Text block ::
----------
I am writing to ask for help staying out of a shelter for Christmas, and possibly through March. I’ve found a wonderful long term stay apartment for traveling nurses that is willing to let me daughter and I stay here through the winter, until March 22nd.
I’ve maxed my credit cards and spent my savings trying to keep them open. We’ve been in 4 different places, until we found this small, furnished apartment. I am able to cook meals and have a clean bed to sleep in. The area of the city is also very safe. I am down to $500 that I need for food. I am nervous to apply for assistance as our family was financially stable. I’m also scared of being found by my ex or someone in the “family.” My daughter is 11 years old. We chose to homeschool, simply because I have a M.Ed and we live in a major city where public schools are severely underfunded and don’t have a school nurse on a daily basis. Now, sending her to school will only help her father find us. I am seeking legal assistance with custody, filing a PFA, although it took an hour for police to arrive when he was punching me in the head and strangling me. My daughter calling 911 only turned his attention to her. I don’t have much hope in our city’s police. A piece of paper isn’t going to stop my ex. The minute he finds me, it’s all over and they couldn’t possibly arrive in time to save my life.
I left her father after 18 years together. He slowly slipped into a depressed state during the pandemic and while emotional and financial abuse were always present, it wasn’t until this past summer that things really escalated. It turned physically violent in September. We were able to leave with the clothes we were wearing.
He is looking for us and is making threats on my life. We are safe in this situation, as it isn’t a lease but a long term booking. Unfortunately, it costs $2500k/mo but all utilities including high speed internet are included. I am looking for online and remote work so that my daughter can continue homeschooling and taking supplemental courses through Outschool. Those classes are $85/week.
I am looking for help with the monthly charge for December, January, February and March. That totals $10,000. If at all possible and if it’s not too much to ask, I need help with my daughter’s classes. She was looking forward to a trip to NYC to see the Rockettes and have dinner at the Stardust Diner but I don’t have access to our car anymore or extra money for such a trip. A snow globe from the Rockettes would be nice. She loves snow globes. She understands that I can’t tip Santa this year, so there won’t be gifts but as she still wants to hold on to the magic of Christmas. She’s hoping there will be something from Santa and I have let her down so much already. I didn’t know I couldn’t leave the state. I thought we could stay with a relative and be safe on the other coast, in a small town. However, custody laws here say that unless I have full custody, I will be arrested for kidnapping if I take our daughter out of the state.
----------
Dataset content ::
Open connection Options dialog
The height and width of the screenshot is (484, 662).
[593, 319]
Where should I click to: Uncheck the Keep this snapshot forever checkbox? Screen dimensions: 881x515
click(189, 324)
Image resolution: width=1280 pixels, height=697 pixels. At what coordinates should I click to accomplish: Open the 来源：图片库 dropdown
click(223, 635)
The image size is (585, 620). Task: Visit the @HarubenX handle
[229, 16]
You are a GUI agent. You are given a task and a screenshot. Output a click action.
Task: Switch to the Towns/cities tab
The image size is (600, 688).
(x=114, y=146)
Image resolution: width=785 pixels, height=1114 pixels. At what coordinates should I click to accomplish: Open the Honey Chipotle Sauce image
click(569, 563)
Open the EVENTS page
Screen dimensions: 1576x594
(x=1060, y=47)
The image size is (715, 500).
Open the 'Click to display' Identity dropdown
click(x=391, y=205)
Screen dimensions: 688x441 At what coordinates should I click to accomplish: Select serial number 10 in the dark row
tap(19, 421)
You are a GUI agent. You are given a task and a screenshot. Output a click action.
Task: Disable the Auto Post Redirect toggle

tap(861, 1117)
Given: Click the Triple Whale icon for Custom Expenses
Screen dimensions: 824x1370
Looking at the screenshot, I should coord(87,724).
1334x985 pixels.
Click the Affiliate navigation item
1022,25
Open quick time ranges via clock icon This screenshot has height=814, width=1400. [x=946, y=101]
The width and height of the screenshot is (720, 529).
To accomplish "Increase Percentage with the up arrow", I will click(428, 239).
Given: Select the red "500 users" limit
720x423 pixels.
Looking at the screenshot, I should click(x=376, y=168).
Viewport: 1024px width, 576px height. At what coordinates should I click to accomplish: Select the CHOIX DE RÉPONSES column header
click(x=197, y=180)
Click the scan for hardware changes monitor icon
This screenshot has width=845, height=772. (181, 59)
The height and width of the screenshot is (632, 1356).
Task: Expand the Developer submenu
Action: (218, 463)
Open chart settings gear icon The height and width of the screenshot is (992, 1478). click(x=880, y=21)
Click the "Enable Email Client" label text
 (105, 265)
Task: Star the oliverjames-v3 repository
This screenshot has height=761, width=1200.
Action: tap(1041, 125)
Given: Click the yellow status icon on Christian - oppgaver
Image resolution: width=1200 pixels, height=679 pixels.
----------
What to do ::
Answer these questions from the appeal for help with housing:
1. How old is the writer's daughter?
2. How many years was the writer together with her daughter's father?
3. What total does the writer give for the monthly charge for December, January, February and March?
The rows were taken from a different source than the text.

Result for this exercise ::
1. 11 years old
2. 18 years
3. $10,000